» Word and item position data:

## START

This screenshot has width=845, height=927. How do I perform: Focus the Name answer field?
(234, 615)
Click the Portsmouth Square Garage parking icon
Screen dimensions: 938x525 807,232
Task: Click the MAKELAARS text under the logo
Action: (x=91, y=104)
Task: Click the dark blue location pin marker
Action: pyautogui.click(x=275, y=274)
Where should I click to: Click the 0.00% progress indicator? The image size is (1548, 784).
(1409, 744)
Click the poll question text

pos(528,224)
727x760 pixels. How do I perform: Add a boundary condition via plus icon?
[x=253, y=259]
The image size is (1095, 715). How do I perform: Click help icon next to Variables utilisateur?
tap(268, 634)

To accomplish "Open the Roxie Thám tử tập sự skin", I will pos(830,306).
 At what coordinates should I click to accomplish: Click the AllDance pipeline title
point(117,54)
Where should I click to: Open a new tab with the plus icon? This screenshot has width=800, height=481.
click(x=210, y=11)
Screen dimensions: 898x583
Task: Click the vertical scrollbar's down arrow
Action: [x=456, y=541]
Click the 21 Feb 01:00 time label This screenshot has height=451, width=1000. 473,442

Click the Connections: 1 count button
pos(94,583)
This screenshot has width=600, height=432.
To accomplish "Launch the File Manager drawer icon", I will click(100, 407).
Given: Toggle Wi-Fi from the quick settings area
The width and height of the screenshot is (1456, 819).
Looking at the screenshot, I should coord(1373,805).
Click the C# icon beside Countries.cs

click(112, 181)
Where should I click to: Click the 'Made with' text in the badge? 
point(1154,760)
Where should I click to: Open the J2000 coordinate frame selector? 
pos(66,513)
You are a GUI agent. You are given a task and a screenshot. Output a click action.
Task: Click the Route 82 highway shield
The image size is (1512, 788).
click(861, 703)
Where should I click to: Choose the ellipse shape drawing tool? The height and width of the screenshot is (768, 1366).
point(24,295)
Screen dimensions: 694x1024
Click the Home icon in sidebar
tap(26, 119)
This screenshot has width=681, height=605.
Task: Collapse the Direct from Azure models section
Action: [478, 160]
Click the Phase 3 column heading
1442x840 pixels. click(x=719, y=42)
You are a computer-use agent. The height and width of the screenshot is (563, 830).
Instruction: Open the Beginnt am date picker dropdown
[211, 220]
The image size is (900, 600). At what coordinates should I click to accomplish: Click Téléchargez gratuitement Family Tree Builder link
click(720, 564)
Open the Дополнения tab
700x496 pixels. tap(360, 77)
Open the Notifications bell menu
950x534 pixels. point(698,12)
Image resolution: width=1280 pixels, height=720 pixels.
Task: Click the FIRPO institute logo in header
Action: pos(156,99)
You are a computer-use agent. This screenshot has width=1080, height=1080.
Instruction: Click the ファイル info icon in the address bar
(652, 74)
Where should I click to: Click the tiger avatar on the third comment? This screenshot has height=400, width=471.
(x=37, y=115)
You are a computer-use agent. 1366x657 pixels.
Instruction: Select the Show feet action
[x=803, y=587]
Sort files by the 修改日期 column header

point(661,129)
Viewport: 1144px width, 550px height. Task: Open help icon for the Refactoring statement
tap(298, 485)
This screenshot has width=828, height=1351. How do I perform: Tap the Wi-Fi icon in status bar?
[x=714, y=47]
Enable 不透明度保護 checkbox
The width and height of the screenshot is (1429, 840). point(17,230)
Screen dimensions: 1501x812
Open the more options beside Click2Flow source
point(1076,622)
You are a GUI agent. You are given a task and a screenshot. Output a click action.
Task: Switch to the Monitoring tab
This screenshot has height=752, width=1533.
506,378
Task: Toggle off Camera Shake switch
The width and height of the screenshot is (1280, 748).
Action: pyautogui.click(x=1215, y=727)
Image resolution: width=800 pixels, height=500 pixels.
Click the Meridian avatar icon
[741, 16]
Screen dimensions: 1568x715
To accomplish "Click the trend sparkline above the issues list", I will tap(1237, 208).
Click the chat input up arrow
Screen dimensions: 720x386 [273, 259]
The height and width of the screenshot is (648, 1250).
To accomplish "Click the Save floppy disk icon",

## END

» Given problem: Copy the lines of the listing above verbatim, covering the stretch from the line containing "The image size is (1095, 715)." through the line containing "Action: [x=456, y=541]", both ends included.

» Task answer:
The image size is (1095, 715). How do I perform: Click help icon next to Variables utilisateur?
tap(268, 634)

To accomplish "Open the Roxie Thám tử tập sự skin", I will pos(830,306).
 At what coordinates should I click to accomplish: Click the AllDance pipeline title
point(117,54)
Where should I click to: Open a new tab with the plus icon? This screenshot has width=800, height=481.
click(x=210, y=11)
Screen dimensions: 898x583
Task: Click the vertical scrollbar's down arrow
Action: [x=456, y=541]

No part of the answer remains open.